Mews nodded. “Now, as I understand it you were involved in an incident a couple of days ago and now all your records have somehow been purged?”
 
“I’ve looked everywhere,” Jim insisted, annoyed.
 
“I’m not sure what’s happened to them,” Libby answered for herself. “The first I found out there was a problem Inspector Hussein interviewed me at the hospital and said they couldn’t find me anywhere.”
 
“Hm.” Mews stared at the computer for a second. “Well, first let’s take the step we’re supposed to take next. Do you have someone I can contact independently, easily?”
 
“My boss? Matthew Perthins at G.I.G.? All of his contact information is on the website.”
 
“Perfect.” Mews smiled coolly.

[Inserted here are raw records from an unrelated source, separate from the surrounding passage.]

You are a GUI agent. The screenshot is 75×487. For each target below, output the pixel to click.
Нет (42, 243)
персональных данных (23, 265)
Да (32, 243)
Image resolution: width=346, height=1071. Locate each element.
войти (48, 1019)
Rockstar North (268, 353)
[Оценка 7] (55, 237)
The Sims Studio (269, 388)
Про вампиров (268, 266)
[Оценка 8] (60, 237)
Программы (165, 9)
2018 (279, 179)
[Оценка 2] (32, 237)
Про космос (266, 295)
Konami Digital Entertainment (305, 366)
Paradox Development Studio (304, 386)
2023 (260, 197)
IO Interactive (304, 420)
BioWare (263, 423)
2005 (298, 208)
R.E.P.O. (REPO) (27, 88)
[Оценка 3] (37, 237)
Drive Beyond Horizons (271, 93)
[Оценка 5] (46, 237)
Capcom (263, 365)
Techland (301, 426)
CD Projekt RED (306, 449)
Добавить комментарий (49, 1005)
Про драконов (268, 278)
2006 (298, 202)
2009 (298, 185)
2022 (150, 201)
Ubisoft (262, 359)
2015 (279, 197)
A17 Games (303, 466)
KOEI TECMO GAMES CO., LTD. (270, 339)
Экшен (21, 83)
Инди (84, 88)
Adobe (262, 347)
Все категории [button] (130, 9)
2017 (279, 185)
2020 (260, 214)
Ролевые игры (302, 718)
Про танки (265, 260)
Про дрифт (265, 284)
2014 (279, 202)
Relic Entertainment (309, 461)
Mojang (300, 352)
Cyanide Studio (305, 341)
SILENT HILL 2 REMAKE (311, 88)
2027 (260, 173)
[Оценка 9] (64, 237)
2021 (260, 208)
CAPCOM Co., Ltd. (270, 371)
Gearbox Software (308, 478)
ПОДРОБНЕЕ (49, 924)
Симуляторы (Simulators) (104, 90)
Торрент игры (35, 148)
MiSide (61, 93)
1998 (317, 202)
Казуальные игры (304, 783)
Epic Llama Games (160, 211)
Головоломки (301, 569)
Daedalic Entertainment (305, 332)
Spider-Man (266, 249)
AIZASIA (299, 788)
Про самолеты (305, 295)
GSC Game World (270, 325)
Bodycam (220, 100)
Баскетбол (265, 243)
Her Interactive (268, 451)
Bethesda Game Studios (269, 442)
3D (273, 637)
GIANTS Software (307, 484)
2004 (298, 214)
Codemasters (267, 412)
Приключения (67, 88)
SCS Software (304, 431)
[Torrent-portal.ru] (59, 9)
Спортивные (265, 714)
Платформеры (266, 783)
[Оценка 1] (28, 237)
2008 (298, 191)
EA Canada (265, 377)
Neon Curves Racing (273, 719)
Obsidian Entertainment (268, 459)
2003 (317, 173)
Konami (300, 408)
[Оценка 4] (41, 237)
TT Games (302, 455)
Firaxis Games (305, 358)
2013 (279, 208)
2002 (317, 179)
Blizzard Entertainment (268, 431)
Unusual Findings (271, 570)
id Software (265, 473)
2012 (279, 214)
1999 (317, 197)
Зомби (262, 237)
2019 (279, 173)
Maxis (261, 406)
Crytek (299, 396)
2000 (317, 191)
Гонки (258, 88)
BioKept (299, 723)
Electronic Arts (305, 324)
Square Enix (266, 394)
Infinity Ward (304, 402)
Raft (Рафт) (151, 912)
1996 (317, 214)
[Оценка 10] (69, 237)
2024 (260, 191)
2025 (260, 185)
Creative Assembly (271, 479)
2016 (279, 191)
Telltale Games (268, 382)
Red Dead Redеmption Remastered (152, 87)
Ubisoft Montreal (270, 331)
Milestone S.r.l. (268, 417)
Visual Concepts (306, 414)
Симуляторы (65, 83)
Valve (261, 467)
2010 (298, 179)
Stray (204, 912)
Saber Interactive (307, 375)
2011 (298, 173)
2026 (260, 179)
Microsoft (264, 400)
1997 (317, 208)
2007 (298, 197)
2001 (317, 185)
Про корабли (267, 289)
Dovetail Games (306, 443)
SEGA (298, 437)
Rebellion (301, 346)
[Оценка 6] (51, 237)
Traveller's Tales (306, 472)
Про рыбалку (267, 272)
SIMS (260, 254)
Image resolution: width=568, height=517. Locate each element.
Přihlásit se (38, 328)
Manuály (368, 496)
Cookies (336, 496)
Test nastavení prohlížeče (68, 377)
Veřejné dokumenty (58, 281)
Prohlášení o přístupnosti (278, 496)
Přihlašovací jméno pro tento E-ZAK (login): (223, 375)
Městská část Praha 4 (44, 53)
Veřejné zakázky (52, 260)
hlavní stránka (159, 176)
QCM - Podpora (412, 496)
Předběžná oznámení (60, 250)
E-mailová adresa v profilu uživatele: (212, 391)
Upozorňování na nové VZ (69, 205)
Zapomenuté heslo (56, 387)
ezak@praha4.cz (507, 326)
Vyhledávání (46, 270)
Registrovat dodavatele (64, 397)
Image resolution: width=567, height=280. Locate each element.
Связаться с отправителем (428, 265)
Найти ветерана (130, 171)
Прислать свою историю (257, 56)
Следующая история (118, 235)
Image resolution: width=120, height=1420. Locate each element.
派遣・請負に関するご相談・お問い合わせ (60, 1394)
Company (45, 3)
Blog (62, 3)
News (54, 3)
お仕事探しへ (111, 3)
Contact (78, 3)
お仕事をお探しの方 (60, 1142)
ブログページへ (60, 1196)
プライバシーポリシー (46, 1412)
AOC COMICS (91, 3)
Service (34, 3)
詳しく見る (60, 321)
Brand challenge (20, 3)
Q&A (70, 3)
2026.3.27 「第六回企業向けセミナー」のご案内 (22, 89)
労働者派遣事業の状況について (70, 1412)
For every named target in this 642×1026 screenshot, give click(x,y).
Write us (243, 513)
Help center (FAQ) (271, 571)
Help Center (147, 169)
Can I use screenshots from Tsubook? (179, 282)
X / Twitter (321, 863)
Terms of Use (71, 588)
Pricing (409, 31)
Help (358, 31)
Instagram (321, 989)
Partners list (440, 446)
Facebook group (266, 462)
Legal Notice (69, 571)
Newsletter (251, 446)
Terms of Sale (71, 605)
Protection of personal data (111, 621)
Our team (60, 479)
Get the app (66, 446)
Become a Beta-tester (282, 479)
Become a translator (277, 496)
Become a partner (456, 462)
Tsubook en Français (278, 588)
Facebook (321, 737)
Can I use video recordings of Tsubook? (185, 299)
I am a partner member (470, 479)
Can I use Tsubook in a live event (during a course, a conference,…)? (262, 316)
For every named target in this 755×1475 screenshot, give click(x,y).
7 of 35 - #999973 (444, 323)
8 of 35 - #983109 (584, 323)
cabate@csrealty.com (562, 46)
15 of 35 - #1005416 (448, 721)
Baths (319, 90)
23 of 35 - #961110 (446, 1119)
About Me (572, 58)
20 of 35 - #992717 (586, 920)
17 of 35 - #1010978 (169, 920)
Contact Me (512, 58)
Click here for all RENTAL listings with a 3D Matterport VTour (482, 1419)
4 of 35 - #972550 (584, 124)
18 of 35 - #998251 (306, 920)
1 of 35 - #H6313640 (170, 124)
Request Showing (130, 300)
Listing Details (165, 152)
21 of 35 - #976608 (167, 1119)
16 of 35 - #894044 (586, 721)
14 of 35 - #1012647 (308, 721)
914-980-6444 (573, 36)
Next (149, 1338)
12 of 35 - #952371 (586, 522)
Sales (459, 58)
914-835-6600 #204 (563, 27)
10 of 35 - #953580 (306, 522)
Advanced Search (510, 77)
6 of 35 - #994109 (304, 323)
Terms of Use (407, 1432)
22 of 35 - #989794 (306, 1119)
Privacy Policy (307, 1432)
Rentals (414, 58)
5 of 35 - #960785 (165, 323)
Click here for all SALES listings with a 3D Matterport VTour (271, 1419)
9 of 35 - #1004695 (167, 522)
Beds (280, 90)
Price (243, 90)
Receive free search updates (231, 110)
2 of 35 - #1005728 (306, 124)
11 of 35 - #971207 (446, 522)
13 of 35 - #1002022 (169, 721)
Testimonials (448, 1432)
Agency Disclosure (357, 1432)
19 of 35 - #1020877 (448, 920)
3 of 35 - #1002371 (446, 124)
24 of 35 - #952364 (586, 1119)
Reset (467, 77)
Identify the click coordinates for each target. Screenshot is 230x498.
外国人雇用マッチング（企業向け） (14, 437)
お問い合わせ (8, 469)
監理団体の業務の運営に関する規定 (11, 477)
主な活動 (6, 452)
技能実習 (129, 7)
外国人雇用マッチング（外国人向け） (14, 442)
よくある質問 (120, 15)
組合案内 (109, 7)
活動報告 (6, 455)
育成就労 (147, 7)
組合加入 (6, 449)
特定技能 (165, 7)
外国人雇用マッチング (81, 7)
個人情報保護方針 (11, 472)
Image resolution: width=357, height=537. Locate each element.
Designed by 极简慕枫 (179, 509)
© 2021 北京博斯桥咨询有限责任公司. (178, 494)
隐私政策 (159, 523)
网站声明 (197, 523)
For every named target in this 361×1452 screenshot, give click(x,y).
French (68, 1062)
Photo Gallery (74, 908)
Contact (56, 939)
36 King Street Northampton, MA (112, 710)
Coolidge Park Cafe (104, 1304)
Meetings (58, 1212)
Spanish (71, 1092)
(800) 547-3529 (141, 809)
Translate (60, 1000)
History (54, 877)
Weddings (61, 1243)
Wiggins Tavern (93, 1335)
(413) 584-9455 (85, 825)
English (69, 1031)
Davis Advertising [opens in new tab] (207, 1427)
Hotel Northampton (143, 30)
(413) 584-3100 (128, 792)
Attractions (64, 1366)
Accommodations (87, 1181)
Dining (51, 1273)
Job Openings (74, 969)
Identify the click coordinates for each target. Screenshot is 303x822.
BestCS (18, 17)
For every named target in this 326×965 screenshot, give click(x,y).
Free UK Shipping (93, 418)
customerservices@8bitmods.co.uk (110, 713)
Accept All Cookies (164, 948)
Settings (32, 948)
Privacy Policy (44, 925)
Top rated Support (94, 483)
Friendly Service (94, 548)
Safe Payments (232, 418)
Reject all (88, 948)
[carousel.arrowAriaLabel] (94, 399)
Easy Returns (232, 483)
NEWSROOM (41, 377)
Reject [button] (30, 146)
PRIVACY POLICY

He typed something in, and a connecting call sound rang from the computer.
 
“G.I.G., Community Satisfaction division, how may I direct your call,” the receptionist asked. Libby was pretty sure it was the red-headed male one that didn’t like her.
 
“Hello, my name is Ian Mews, from Records and Information, could I please speak to Mr. Perthins, it’s a sensitive, important matter.”
 
“Of course, Sir,” the answer came immediately. “I’ll transfer you.”
 
There was a soft chime to say the call had moved, and then Matt was answering in all his worried glory. “Mr. Mews? What can I do for you?”
 
“You have an employee named Libby Wade?”
 
“I do.” Matt huffed. “Is everything alright?”
 
“Everything is fine, she’s having a little trouble with her information right now and I need someone to look at her on screen and affirm for me that she is who she says she is.”
 
“I can do that.”
 
Mews turned the screen around. “Mr. Perthins, is this the person you know as Libby Wade, full name Elizabeth Mary Wade?”
 
“Yes, that’s her.”
 
“Good.” Mews turned the screen back around. “How long have you known her?”
 
“Eight years.” He frowned. “Libs, has it been eight years?”
 
“Nine,” Libby answered, smiling wryly. “Last month.”
 
“Nine then,” Matt corrected. “I did look in our accounting system, she’s still there and drawing pay.”
 
Mews nodded, smiling. “Good. I think we’ll get this straightened out quickly. Thank you for your time.”
 
Libby wasn’t sure at this point it was going to be ‘quickly’ no matter how quickly they did it. “Do you have a theory?”
 
Mews glanced between them, and started doing something on the computer. “Our actual storage systems are as impervious as is probably humanly possible. We have never ‘lost’ information.”
 
“Except?” Brody asked, leaning forward.
 
“There is no except, we never have.” Mews made a final key stroke, and Jim let out a gasp behind him. He turned the screen around, so she could see all her information. “You have a right to know, and also given what you’ve told me I think we might need to pass this along to law enforcement. Our search program is not near as bulletproof as the actual records.”